A questão do analfabetismo digital no Brasil

Enviada em 07/01/2021

A datar dos benefícios oriundos das sucessivas revoluções industriais, a contemporaneidade vivencia grandes avanços tecnológicos que aumentam a qualidade de vida dos indivíduos por proporcionar maior compreensão dos direitos civís obtidos na Constituição federal, por meio do aprimoramento ao acesso à educação. Entretanto, o uso democrático das tecnologias digitais enfrenta problemas em razão à falta de inclusão digital, principalmente da parcela mais pobre da população, e ao desamparo estatal para com o desenvolvimento de políticas públicas que visem o manejo adequado da internet. Desse modo, é fulcral discutir acerca do analfabetismo digital em evidência no Brasil.

Em primeiro plano, é imperioso destacar que a supressão da integração de indivíduos economicamente mais frágeis corrobora para a segregação socioespacial no território nacional. Nesse sentido, segundo o pensador contemporâneo Pierre Lèvy, a inserção da cultura digital na sociedade hodierna implica no maior acesso à educação que, consequentemente, contribui para a ascensão econômica dessa população. Sob esse viés, é notório a necessidade da ampliação dos direitos civís da população financeiramente defasada com o intuito de assimilá-los à inclusão social que lhes é garantido pela lei federal.

Outrossim, a utilização inadequada das tecnologias digitais cerceia o direito ao conhecimento e inibe a coesão social. Ademais, de acordo com dados estatísticos do Datafolha de 2018, o Brasil é um dos países que mais compartilha notícias falsas no ambiente digital, tal fato é justificado pela ausência de maior compreensão no que tange a veracidade das ideias difundidas.

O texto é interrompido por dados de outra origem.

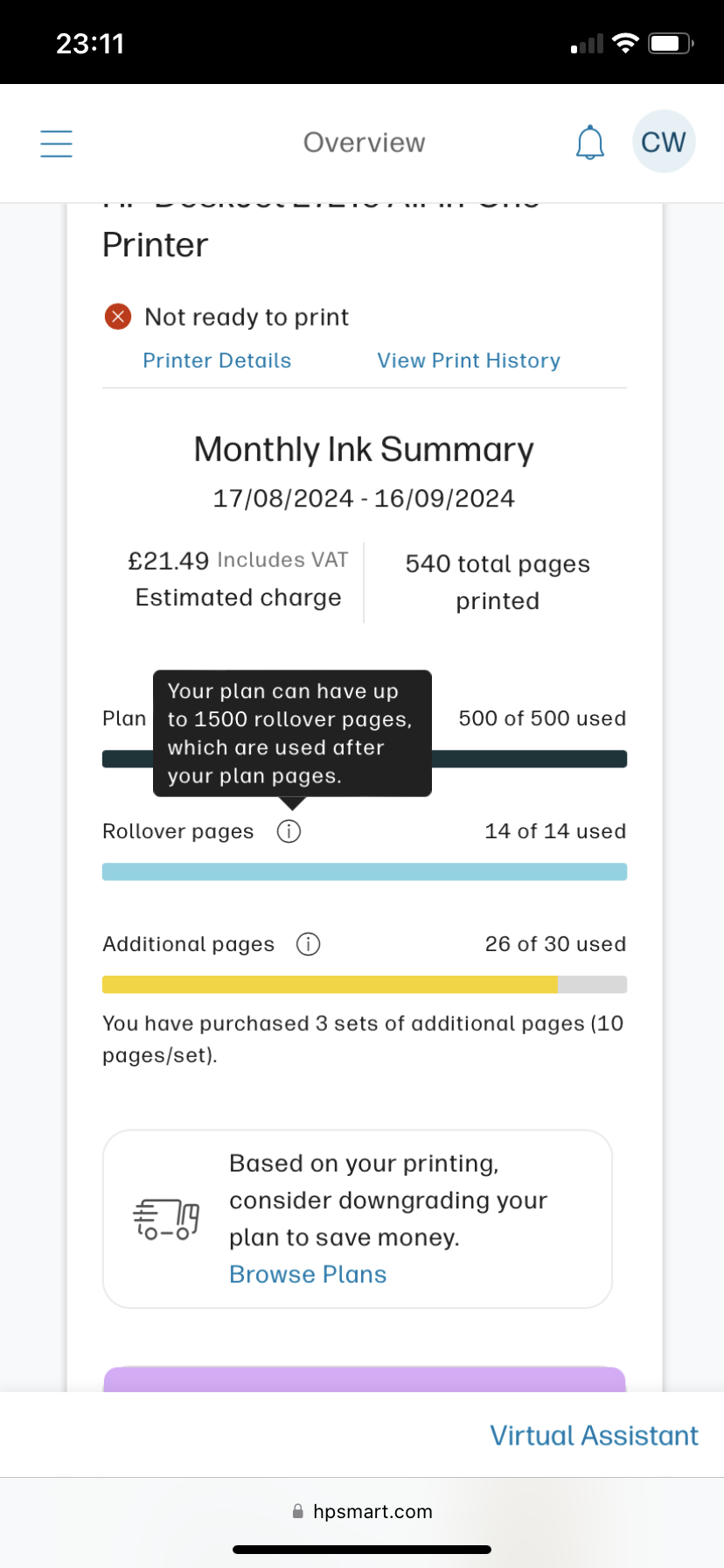Tap the Wi-Fi status icon
The height and width of the screenshot is (1568, 724).
[625, 44]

Desse modo, é imprescindível maior atuação governamental no que concerne o monitoralmento de más condutas na divulgação de informações deturpadas, com o objetivo primordial de assegurar o direito à cidadania.

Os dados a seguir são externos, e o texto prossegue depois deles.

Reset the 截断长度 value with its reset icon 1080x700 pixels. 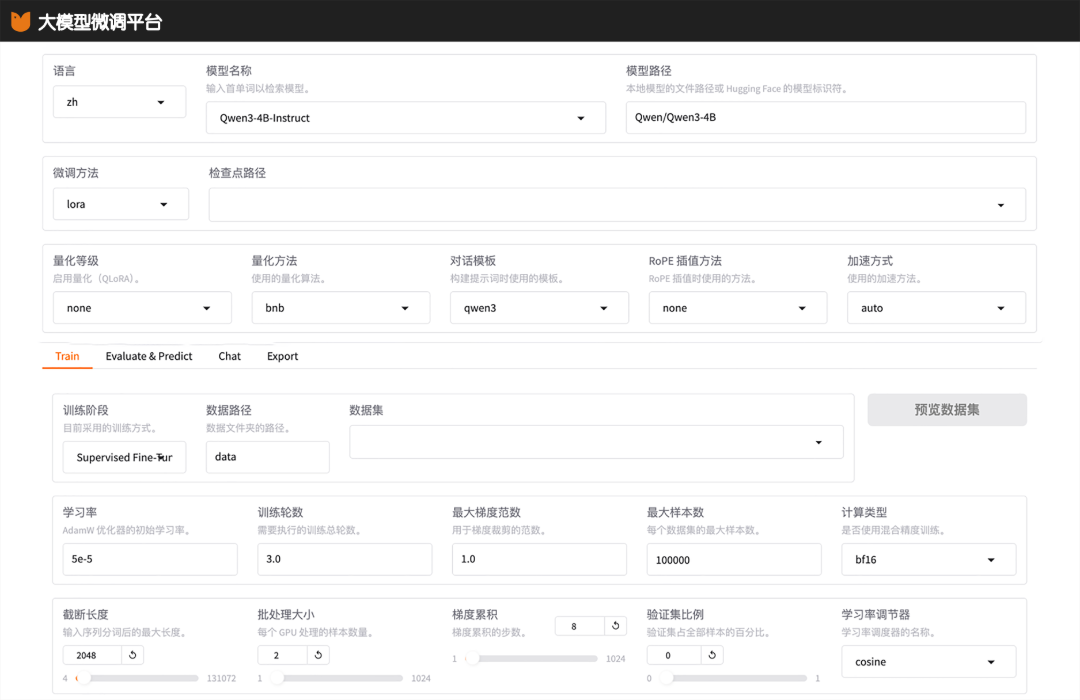(x=133, y=655)
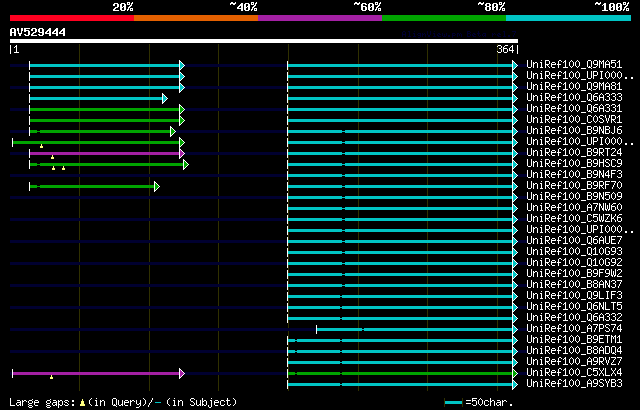
Task: Click the yellow gap marker under the C5XLX4 purple bar
Action: (51, 377)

Posto isso, medidas exequíveis são necessárias para coter o avanço do analfabetismo digital no Brasil. Dessarte, cabe ao Tribunal de Contas da União direcionar capital ao Ministério da Educação e Cultura para que juntamente ao Ministério da Justiça, promovam mobilizações por meio de palestras educacionais com profissionais pedagógicos que visem o aprimoramento do uso das tecnologias da informação da população brasileira e fomente a criação de um órgão público que fiscalize notícias potencialmente falsas na internet. Com essas medidas, atenuar-se-á, em médio e longo prazo, os impactos nocivos da problemática supracitada e a coletividade desfrutará plenamente as prerrogativas advindas das revoluções industriais.